また、自動作成されたLambda関数のロールに以下のログメトリクス送信用ポリシーを追加します。
snowflake-cloudwatch-log-policy
{
"Version": "2012-10-17",
"Statement": [
{
"Effect": "Allow",
"Action": [
"cloudwatch:PutMetricData"
],
"Resource": "*"
}
]
}
API Gateway作成
Snowflake はリモートサービス(Lambda)に直接データを送信するのではなく、データを中継するプロキシサービス(API Gateway)を介してデータを送信します。そのため、先ほど作成したLambda関数にデータを送信するための API Gateway を作成します。
IAMロール作成
Snowflake が認証に使用するIAMロールを作成します。
IAMを開き、「ロールを作成」をクリックします。信頼されたエンティティタイプは「AWSアカウント」、AWSアカウントは「このアカウント」を選択して次に進みます。

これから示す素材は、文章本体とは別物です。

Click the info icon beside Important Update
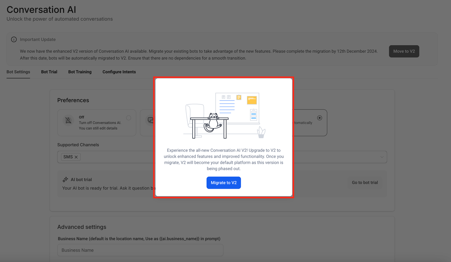The height and width of the screenshot is (262, 451). pyautogui.click(x=14, y=39)
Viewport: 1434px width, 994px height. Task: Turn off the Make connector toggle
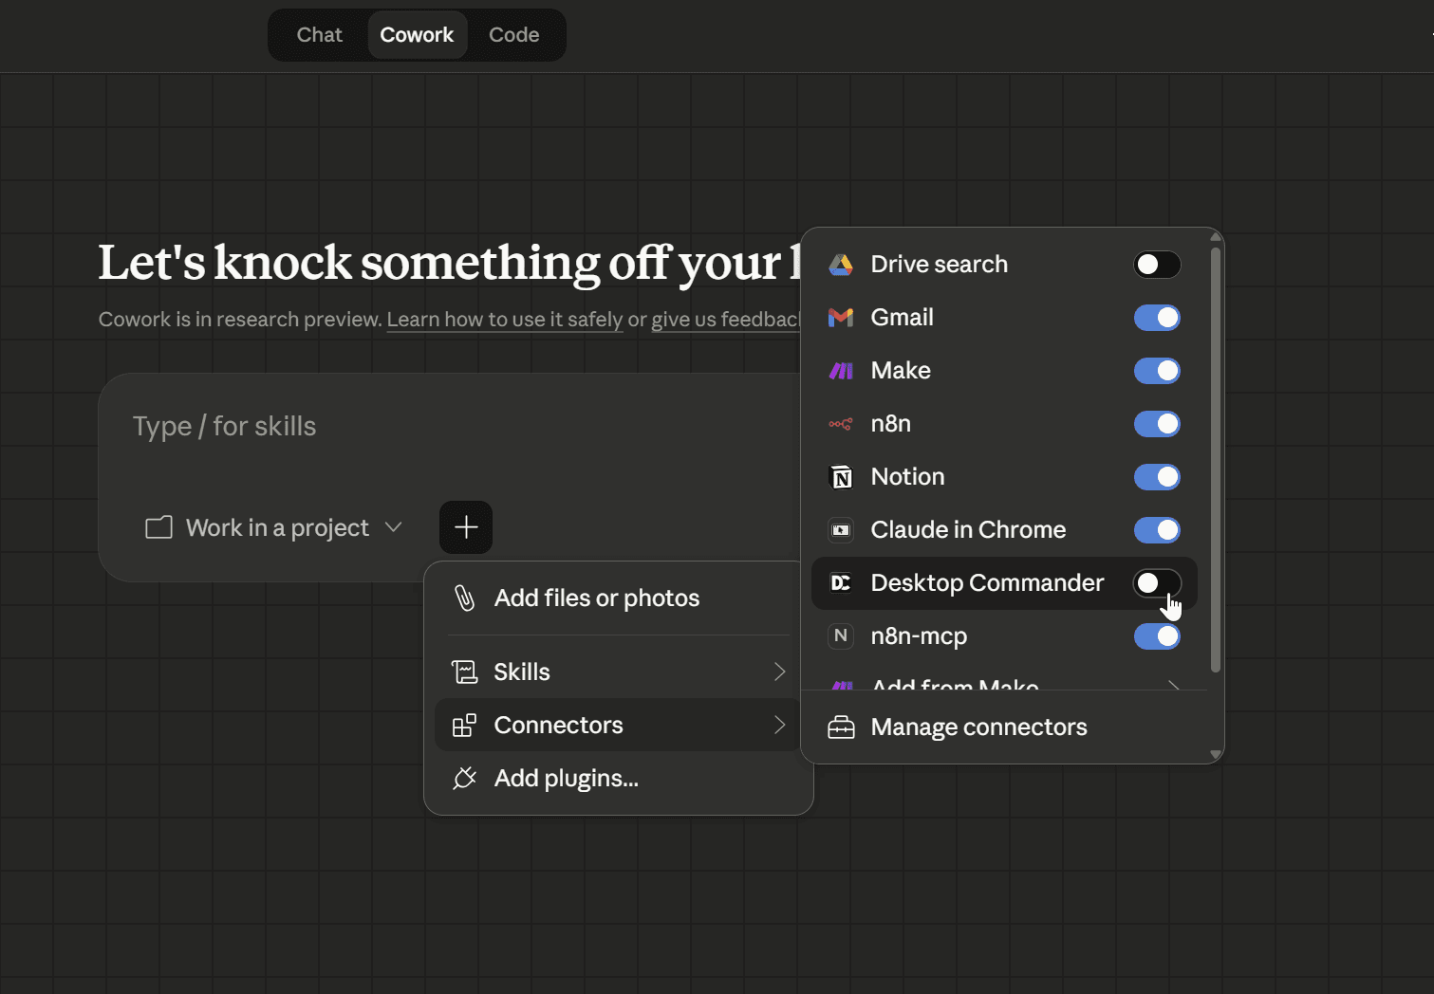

「許可を追加」は何も追加しなくて構いません。ロール名や説明は適当なものを設定し、「ロールを作成」をクリックします。
API Gatewayエンドポイント作成
エンドポイントにはリージョナルエンドポイントとプライベートエンドポイントの2種類あります。今回は特定リージョン内にアクセスを制限する要件はないため、リージョンやプラットフォームをまたいで利用可能なリージョナルエンドポイントを作成します。
API Gateway のコンソールを開き、APIの作成を行います。「REST API」の「構築」をクリックします。
「新しいAPI」で、エンドポイントタイプで「リージョン」を選択して作成します。
作成後の画面で、「メソッドを作成」をクリックします。
メソッドの詳細を以下の通り設定します。
- メソッドタイプ:POST
- 統合タイプ:Lambda関数
- Lambdaプロキシ統合:有効
- Lambda関数:上記で設定したLambda関数
※Lambdaプロキシ統合を有効化していないとJSONの形式が変わってしまうため、必ず有効化しておく必要があります。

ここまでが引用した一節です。